# Homebrew talkback on ABC



## taztiger (14/2/15)

G'day folks
I just heard on the radio that they are doing homebrew talkback this morning on tha ABC between 10-11. I didn't catch who is doing it with Chris Wiseby but it might be worth a listen.
Cheers


----------



## michaeld16 (14/2/15)

Well i enjoyed it would like it to be a more regular thing


----------



## HBHB (14/2/15)

michaeld16 said:


> Well i enjoyed it would like it to be a more regular thing


Write a letter to the ABC then.


----------



## michaeld16 (14/2/15)

I am going to do that hope others will also


----------



## taztiger (16/2/15)

Sent an email into the ABC weekends show and got this reply from Dave.

Hi Shane,

Thanks for your feedback, it's certainly something I enjoy doing, always good to share any info I may have.

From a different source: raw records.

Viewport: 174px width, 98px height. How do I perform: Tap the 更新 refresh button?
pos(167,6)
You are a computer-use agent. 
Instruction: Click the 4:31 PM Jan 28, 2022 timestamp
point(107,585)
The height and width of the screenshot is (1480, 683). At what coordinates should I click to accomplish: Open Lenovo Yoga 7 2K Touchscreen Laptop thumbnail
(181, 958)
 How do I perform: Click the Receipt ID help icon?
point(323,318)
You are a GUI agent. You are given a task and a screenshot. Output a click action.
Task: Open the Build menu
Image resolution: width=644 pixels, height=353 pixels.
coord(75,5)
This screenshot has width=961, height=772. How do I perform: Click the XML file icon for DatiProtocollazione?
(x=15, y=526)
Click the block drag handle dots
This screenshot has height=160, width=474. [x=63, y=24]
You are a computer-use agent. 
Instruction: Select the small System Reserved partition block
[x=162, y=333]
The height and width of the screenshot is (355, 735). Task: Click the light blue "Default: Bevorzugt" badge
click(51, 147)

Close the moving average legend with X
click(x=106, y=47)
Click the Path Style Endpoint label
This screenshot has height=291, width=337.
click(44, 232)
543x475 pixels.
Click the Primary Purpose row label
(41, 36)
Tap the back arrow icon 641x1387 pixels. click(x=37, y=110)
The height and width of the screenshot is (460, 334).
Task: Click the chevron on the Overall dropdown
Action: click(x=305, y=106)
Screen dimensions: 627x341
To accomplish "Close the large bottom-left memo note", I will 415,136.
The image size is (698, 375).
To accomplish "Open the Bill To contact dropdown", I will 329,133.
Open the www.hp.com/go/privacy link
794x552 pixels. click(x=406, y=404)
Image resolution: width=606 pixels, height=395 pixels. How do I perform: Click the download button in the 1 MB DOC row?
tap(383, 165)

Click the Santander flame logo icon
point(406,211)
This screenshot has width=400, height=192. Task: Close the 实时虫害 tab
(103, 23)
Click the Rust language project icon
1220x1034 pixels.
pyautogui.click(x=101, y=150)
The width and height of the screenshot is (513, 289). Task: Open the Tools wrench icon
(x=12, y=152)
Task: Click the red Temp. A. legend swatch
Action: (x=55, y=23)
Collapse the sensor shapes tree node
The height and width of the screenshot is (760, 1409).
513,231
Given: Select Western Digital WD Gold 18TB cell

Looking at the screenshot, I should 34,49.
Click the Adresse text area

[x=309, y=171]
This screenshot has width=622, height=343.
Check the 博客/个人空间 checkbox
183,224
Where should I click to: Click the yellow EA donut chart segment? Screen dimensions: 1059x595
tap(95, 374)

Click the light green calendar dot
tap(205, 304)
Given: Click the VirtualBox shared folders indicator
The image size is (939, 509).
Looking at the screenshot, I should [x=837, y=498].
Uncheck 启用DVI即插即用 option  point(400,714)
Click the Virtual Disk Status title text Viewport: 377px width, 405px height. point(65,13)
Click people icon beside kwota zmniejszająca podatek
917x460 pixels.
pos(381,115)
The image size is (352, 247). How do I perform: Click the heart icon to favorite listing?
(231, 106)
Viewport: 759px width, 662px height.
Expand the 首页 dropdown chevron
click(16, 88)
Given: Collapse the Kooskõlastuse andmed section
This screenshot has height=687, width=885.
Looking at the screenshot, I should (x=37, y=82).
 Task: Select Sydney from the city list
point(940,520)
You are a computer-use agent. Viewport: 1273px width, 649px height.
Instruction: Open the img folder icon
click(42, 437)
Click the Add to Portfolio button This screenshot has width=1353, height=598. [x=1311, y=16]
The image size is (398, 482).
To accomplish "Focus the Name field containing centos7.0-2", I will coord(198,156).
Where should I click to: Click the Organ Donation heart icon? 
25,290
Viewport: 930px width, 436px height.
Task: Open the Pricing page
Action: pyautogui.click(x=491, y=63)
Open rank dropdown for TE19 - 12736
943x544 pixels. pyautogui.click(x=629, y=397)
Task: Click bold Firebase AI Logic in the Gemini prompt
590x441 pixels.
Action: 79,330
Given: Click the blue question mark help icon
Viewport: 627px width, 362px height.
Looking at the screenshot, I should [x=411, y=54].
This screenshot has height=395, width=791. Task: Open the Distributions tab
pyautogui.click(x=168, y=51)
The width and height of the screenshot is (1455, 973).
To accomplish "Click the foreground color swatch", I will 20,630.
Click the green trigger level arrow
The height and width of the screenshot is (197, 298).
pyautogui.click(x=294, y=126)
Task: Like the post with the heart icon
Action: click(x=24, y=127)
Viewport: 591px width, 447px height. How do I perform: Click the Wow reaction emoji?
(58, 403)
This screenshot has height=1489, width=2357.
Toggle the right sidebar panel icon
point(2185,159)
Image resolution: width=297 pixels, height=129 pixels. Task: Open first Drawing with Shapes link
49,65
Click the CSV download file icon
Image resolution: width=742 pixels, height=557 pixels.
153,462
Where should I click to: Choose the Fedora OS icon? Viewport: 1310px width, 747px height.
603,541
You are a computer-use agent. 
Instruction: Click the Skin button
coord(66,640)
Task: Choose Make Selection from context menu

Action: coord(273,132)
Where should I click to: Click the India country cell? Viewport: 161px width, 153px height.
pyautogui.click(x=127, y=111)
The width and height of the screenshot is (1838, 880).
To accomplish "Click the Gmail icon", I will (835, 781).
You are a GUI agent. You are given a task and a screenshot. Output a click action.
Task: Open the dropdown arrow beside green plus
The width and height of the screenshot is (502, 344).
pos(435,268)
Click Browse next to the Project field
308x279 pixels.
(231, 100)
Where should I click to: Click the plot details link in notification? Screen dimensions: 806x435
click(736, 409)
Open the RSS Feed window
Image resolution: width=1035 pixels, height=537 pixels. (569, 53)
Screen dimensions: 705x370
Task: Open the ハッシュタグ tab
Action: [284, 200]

Chris has me booked for 4 sessions over the rest of the year, if you like us on facebook the page should keep you abreast of when these dates rae, so please do share this with your fellow local brewers!

www.facebook.com/devilsbrewerytasmania


Cheers
Dave


----------



## taztiger (13/6/15)

Talkback on again today at 10.00.


----------



## gezzanet (13/6/15)

Which station on abc?


----------



## michaeld16 (14/6/15)

Damn it missed this one and seems to take ages for them to update the podcasts


----------



## taztiger (14/8/15)

Talkback on again Saturday 10.00am on ABC 936 Hobart. Jump on the net or use their app if not in Tassie. We need to give them some calls to keep them interested!


----------



## taztiger (17/12/15)

taztiger said:


> Talkback on again Saturday 10.00am on ABC 936 Hobart. Jump on the net or use their app if not in Tassie. We need to give them some calls to keep them interested!



On again this Saturday 19th December.


----------



## michaeld16 (17/12/15)

Thanks for the heads up


----------



## taztiger (26/11/16)

Talkback on again today from 10. Dave Tottle from Devils Brewery is the guest.


----------



## michaeld16 (27/11/16)

bugger it missed this one.


----------